The answer must consist of every line below that holds the word "width".

[Supplied data Boundary: Start]

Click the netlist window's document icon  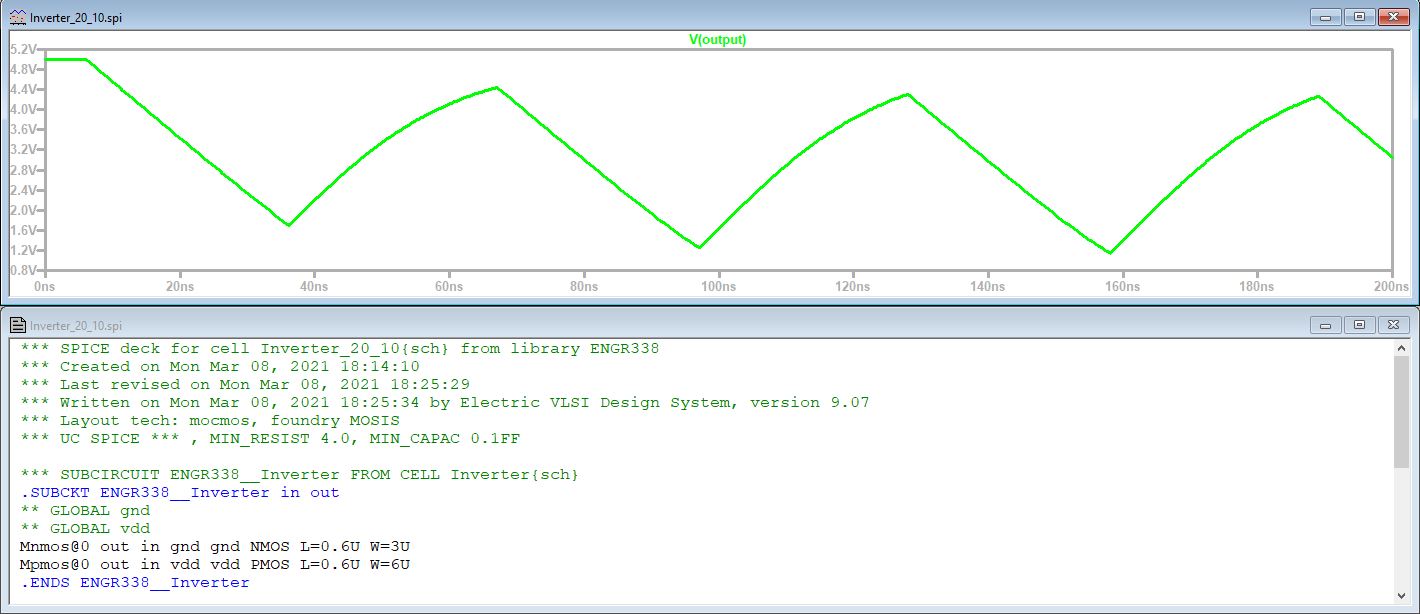coord(18,325)
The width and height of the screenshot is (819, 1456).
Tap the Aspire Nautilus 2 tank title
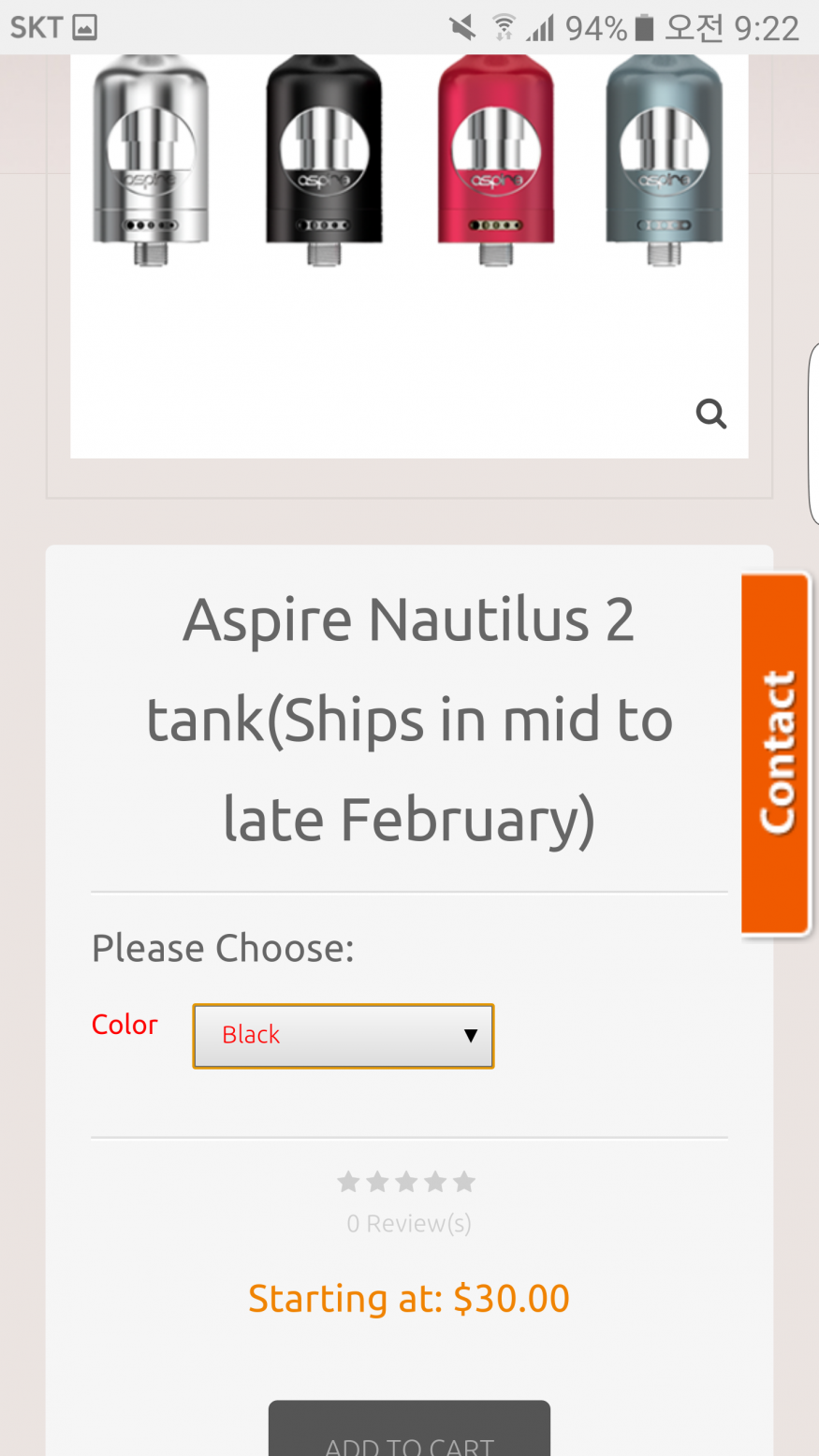click(x=409, y=720)
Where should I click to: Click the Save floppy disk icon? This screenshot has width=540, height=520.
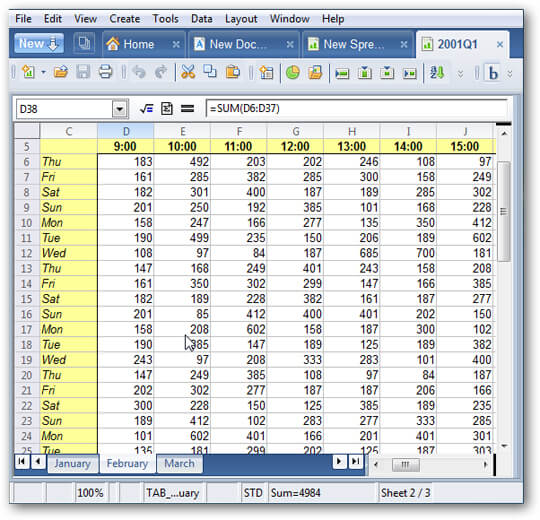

[Supplied data Boundary: End]

> Written solution
The width and height of the screenshot is (819, 1456).
Where should I click to: Click the Save floppy disk icon? This screenshot has width=540, height=520.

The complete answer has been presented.